Le délicat sujet des inondations en terres agricoles

Une journée relative à la prise en compte de l’activité agricole dans la gestion des risques d’inondation s’est tenue au siège des chambres d’agriculture le jeudi 1er décembre. Parmi les sujets abordés, celui de la surinondation. Qui est responsable ? Qui finance et comment ?
Le délicat sujet des inondations en terres agricoles

« En cas d'inondations naturelles, ce sont les assureurs qui paient. En cas de surinondation, c'est le Code civil qui régit. Si la main de l'homme intervient, c'est lui qui est responsable », explique Gilles Renaud, en charge de l'urbanisme et de l'aménagement foncier au sein de la chambre d'agriculture de la Meuse, à l'occasion de la journée organisée par l'APCA le jeudi 1er décembre. Pour illustration, les digues construites en amont par des maîtres d'ouvrage peuvent provoquer une surélévation de l'eau. C'est bien cette surélévation que ne veulent pas couvrir les assureurs. En parallèle de la responsabilité, la question du financement des indemnisations se pose aussi. À l'heure actuelle, les collectivités à tous les niveaux (régions, départements, communes et intercommunalités) sont en charge de l'entretien et de la restauration des cours d'eau et des ouvrages de protection contre les crues (loi de 2014). À partir du 1er janvier 2018, ces travaux seront confiés exclusivement aux communes avec les fameux « Gemapi » (gestion des milieux aquatiques et la prévention des inondations). « L'inquiétude est globale sur la capacité financière à pouvoir créer un fonds lorsque l'on voit à quel point l'État ponctionne sur les budgets des communes. Comment va-t-on pouvoir créer une ligne budgétaire pour indemniser ? » analyse Gilles Renaud. Afin de répondre à ce défi, la loi prévoit la possibilité pour les communes de lever une taxe sur leur territoire, plafonnée à 40 euros par habitant. « Il faut confier cela à des structures permanentes telles que les agences de l'eau. Il faudrait avoir une redevance de bassin, de l'ordre de 0,3 % du contrat des assurances, payée par la totalité des personnes du bassin, et pas seulement par les agriculteurs. Je plaide pour cette vision de l'indemnisation », suggère plutôt Daniel Marcovitch, président de la commission mixte inondations (CMI), une structure créée dans le but de faire dialoguer les différentes parties concernées.

Données enregistrées
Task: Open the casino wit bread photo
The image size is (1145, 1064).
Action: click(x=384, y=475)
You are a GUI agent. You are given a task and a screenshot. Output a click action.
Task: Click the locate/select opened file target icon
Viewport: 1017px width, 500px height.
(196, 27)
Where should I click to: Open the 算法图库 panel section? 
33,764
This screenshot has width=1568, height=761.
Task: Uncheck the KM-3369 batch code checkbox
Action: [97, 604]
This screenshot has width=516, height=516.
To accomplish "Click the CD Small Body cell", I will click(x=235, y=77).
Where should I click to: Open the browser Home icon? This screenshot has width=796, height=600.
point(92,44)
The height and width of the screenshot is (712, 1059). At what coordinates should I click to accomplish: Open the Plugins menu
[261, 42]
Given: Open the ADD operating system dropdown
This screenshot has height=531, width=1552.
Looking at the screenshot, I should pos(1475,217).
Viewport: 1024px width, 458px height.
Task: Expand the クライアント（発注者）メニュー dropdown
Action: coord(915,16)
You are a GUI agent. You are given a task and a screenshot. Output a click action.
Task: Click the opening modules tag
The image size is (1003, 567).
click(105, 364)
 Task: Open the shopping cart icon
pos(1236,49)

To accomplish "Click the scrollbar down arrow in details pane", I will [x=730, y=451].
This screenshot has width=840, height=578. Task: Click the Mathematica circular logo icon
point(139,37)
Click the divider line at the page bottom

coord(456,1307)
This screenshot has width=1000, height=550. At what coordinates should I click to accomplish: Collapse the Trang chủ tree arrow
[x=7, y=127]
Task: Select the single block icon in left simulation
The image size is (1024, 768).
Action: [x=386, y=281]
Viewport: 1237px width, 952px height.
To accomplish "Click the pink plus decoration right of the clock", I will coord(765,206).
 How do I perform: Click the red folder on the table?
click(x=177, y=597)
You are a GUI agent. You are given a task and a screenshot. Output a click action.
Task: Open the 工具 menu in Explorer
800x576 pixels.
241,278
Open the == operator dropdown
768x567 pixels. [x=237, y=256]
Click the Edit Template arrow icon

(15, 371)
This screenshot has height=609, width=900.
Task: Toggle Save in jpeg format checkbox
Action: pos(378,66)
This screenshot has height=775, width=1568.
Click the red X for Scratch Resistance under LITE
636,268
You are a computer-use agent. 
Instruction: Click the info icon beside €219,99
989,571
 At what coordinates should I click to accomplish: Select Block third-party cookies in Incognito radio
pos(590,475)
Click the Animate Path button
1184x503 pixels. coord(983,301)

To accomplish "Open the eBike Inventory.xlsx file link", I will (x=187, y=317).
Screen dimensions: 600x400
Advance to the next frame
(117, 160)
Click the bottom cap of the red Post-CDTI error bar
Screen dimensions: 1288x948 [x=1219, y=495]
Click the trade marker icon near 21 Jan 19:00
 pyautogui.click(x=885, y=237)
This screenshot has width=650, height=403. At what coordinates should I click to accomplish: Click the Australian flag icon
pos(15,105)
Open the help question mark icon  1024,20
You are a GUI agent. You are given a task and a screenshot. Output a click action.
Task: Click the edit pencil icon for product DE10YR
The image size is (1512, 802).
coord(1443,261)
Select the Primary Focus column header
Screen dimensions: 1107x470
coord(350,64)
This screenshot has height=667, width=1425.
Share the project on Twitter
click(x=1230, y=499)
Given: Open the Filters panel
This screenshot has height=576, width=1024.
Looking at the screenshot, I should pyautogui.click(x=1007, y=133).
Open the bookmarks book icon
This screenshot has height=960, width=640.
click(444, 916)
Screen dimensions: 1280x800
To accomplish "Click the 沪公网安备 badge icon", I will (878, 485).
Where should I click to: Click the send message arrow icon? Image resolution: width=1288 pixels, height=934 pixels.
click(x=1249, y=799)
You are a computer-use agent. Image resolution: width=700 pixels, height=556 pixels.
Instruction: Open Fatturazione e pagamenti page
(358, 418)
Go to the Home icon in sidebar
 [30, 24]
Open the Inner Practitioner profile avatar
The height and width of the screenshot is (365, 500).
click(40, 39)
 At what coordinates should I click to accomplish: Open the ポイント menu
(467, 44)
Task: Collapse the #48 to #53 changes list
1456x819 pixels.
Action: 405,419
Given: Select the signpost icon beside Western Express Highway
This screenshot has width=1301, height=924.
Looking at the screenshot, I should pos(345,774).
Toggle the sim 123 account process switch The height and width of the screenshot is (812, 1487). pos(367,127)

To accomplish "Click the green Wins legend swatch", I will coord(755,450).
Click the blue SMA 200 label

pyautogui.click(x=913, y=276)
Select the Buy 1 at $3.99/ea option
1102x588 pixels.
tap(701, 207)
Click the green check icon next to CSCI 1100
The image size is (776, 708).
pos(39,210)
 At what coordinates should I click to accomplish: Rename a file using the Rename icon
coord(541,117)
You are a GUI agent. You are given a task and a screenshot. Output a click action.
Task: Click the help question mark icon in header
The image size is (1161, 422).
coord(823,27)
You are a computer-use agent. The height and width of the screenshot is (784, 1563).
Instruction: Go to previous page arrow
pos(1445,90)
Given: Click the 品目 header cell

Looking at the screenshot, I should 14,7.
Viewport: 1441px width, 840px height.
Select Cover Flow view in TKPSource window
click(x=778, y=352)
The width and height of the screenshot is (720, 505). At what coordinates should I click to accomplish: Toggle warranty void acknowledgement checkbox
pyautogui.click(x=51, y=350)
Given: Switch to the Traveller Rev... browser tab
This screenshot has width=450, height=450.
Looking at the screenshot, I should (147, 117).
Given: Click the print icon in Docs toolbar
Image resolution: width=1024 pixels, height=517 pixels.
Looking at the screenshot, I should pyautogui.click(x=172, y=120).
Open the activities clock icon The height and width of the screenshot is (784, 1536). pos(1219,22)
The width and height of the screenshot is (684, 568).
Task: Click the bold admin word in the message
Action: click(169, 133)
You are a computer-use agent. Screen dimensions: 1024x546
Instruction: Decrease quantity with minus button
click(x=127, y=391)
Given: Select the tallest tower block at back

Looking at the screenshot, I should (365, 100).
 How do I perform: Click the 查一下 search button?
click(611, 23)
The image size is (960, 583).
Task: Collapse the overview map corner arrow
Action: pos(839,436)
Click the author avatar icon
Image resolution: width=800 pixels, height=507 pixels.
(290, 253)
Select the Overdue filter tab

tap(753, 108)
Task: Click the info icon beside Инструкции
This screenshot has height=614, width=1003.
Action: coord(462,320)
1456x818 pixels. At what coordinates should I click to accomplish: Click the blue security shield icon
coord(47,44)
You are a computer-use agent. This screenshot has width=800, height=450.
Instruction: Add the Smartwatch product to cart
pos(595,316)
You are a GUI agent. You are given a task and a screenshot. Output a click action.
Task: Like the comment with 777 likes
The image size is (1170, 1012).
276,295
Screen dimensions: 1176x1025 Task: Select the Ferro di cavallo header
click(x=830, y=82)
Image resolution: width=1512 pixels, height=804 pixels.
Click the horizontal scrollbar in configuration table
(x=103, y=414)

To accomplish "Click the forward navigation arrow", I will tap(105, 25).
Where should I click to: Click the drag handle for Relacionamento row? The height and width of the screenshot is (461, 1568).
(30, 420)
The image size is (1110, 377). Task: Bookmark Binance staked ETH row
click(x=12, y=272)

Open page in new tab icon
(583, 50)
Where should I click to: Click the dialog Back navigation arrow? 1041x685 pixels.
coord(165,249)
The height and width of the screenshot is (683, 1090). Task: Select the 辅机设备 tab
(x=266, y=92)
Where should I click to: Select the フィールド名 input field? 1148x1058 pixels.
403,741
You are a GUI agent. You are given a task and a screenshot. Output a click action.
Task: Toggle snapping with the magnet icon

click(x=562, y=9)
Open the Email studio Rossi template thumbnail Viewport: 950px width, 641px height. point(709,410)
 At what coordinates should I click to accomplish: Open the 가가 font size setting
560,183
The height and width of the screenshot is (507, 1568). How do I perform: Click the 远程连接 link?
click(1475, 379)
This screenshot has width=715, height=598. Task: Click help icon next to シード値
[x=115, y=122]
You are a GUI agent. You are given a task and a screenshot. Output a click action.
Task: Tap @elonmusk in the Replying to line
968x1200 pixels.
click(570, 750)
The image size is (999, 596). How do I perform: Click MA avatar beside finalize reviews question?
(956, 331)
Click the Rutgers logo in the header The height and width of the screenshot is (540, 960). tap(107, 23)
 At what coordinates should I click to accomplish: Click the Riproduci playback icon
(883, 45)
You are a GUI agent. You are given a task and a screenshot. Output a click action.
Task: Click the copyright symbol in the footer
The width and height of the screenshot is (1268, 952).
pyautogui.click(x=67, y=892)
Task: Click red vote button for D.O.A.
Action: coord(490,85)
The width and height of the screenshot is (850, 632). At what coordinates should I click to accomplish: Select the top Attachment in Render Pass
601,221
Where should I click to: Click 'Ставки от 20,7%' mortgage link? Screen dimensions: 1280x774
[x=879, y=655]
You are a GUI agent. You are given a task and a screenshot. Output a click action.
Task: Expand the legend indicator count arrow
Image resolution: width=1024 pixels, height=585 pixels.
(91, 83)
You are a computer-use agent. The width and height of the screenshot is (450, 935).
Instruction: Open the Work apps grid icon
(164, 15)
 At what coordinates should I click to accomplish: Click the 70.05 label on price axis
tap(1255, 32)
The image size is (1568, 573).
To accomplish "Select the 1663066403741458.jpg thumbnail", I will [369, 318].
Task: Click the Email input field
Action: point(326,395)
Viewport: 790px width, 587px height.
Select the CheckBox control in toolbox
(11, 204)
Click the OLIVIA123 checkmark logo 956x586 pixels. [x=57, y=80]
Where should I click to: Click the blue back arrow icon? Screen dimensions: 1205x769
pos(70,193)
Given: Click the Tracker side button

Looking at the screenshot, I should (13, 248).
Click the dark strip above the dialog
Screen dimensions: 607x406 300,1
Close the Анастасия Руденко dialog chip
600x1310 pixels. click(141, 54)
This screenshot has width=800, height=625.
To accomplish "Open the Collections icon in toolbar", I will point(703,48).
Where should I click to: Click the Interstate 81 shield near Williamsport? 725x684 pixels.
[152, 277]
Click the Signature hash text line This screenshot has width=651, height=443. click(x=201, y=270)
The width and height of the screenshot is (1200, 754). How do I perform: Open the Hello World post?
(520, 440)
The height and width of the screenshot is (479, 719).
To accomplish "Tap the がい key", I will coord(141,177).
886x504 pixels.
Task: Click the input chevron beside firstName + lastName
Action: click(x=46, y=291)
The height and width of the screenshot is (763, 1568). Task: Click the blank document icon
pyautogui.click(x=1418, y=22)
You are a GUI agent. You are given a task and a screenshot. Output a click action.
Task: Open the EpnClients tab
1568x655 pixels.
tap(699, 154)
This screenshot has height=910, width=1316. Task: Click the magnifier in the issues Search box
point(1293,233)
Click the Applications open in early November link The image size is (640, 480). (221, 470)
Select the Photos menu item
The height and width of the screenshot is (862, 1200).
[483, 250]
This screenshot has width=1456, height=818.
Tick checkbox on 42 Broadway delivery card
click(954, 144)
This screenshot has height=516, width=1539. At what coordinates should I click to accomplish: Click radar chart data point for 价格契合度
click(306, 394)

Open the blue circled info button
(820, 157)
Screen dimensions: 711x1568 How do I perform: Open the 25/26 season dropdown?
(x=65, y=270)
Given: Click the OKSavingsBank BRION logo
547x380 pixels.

## Activité
Recopiez le passage de l'extrait qui commence par « Une journée relative » et s'achève par « et comment ? ». Veuillez vous appuyer exclusivement sur l'extrait.

## Espace de réponse
Une journée relative à la prise en compte de l’activité agricole dans la gestion des risques d’inondation s’est tenue au siège des chambres d’agriculture le jeudi 1er décembre. Parmi les sujets abordés, celui de la surinondation. Qui est responsable ? Qui finance et comment ?